Home, sweet home

What makes a dream home? Is it kitchen cabinets, ample storage, a three-car garage, and a whirlpool bath? Is it warmth, character, versatility, beauty, a sense of peace? There may be as many answers as there are homeowners. But there's something more that transforms a house - even as impressive as the ones built by Tedd Benson and other timber framers (see story at right) - into a real home.

The first "house" my husband and I lived in was a small, seventh-floor apartment at Fort Knox, Ky. It had a bed that folded down from the wall and a kitchen less than four feet across. But we were ecstatically happy because we were together.

I was surprised to hear a colonel's wife bitterly complaining at living in the same circumstances.

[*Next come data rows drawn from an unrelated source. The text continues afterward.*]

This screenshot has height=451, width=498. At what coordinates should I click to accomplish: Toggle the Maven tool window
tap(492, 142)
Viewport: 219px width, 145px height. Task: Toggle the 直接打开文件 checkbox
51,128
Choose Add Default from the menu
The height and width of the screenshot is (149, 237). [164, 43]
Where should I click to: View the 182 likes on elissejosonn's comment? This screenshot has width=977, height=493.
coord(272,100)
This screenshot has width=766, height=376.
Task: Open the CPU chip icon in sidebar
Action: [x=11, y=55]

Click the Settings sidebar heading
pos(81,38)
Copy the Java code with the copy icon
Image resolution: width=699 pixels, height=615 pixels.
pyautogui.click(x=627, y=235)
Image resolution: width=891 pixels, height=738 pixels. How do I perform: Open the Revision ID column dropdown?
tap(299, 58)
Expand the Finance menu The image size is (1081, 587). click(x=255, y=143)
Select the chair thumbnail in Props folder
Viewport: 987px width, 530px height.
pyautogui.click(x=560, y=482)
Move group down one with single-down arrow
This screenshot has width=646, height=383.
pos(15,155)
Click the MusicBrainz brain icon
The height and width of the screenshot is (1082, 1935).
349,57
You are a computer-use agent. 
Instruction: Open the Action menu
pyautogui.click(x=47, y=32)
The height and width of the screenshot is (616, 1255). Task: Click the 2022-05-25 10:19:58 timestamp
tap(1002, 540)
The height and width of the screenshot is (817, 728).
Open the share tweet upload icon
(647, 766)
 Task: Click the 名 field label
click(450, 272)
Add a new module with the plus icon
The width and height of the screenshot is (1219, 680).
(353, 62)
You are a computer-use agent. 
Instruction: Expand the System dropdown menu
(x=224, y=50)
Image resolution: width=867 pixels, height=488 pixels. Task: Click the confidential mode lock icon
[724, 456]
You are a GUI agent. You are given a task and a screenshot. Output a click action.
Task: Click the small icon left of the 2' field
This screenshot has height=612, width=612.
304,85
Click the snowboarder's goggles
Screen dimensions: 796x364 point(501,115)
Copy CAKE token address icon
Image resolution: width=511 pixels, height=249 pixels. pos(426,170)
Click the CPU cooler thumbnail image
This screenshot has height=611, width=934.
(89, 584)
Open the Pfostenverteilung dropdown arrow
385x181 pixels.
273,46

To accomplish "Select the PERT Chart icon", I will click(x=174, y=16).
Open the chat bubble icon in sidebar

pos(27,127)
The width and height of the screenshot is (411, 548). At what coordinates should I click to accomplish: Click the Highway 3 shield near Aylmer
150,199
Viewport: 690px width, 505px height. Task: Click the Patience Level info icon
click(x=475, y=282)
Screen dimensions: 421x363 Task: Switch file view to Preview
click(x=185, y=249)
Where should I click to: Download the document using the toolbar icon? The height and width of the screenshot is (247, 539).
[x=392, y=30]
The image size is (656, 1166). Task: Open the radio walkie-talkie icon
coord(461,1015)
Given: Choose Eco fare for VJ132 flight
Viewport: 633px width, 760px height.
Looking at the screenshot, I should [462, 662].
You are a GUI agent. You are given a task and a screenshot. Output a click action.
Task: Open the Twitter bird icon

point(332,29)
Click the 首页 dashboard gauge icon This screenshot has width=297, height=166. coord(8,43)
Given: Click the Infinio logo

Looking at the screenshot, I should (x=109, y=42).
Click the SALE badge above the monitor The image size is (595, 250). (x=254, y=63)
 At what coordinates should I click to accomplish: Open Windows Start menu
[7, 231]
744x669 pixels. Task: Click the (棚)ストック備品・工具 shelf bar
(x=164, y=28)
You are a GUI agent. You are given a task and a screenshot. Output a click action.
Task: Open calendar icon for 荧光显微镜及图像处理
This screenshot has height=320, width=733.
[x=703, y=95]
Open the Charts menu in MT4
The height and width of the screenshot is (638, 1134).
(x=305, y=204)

I now understand that she had been used to nicer quarters, but she taught me an important lesson: A happy home doesn't depend on physical surroundings.

Mr. Benson understands this. In his book "Timberframe," he writes that clients request a dream home, one in which to raise a family and build lasting memories. He sees these requests as having a deeper meaning: "Home design is not really about physical matter - the concrete, brick, stone, and wood - but about the people who will inhabit the home, how it functions for them, and how it might enrich their lives.

"Designing homes to reach this higher goal requires humility and listening skills," he says. Valuable skills not just for the builder, but also for the occupants, who want to make a house - whether humble or a mansion - a true home.